QUESTIONS:
**a)** In the reptile article, how many people do Shwedick and his reptiles entertain each year?
**b)** Rewrite the stretch of the reptile article from "Shwedick commenced the" through "get closer looks.", putting "green anaconda" in place of "giant anaconda".

PAGE TEXT:
....

“Reptile World” Comes to Campus

Kelly Catano

On Wednesday, October 28, the African, Latin, Asian and Native American (ALANA) cultural center sponsored reptile life educator, Michael Shwedick, to introduce the fascinating world of reptiles to Love Auditorium in a program titled “Reptile World.” Young families, students and professors were enthused by Shwedick’s array of reptiles that represented various regions of the world.

Although Shwedick believes that reptiles belong in their natural habitat, he also values the importance of education. He and his reptiles entertain more than 100,000 people a year.

“David and I have both been here since 4 p.m. this afternoon.  We started our day at 4 p.m. this morning near the Chesapeake Bay Bridge, getting the reptiles ready for a day in Upstate New York,” Shwedick said.

Shwedick commenced the lecture with captivating stories of dangerous encounters with exotic snakes. Even after “careless mistakes” with a pitviper, an Egyptian cobra, a large Siamese cobra and a giant anaconda, Shwedick is relentless with his efforts of supporting the cold-blooded vertebrates.  He even maintained motivation after Johns Hopkins Hospital had mistaken him for a mental case when he claimed that a giant anaconda in Baltimore bit him.

If Shwedick’s quirky anecdotes were not enthralling enough, any unmoved audience members nearly fell off the edge of their seats at the sight of the first featured reptile. The 100-year-old alligator snapping turtle made jaws drop and young children run down the aisles to get closer looks.

....

PROVIDED INFORMATION:

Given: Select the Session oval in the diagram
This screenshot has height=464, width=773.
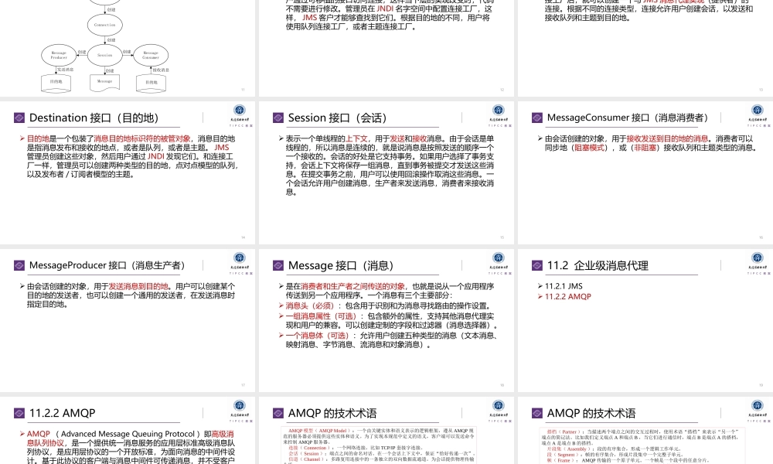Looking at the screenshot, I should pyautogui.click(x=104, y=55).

....

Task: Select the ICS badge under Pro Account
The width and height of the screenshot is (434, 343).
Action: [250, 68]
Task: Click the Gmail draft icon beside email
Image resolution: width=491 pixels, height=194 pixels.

....

SOLUTIONS:
**a)** More than 100,000 people a year.

**b)**
Shwedick commenced the lecture with captivating stories of dangerous encounters with exotic snakes. Even after “careless mistakes” with a pitviper, an Egyptian cobra, a large Siamese cobra and a green anaconda, Shwedick is relentless with his efforts of supporting the cold-blooded vertebrates.  He even maintained motivation after Johns Hopkins Hospital had mistaken him for a mental case when he claimed that a green anaconda in Baltimore bit him.

If Shwedick’s quirky anecdotes were not enthralling enough, any unmoved audience members nearly fell off the edge of their seats at the sight of the first featured reptile. The 100-year-old alligator snapping turtle made jaws drop and young children run down the aisles to get closer looks.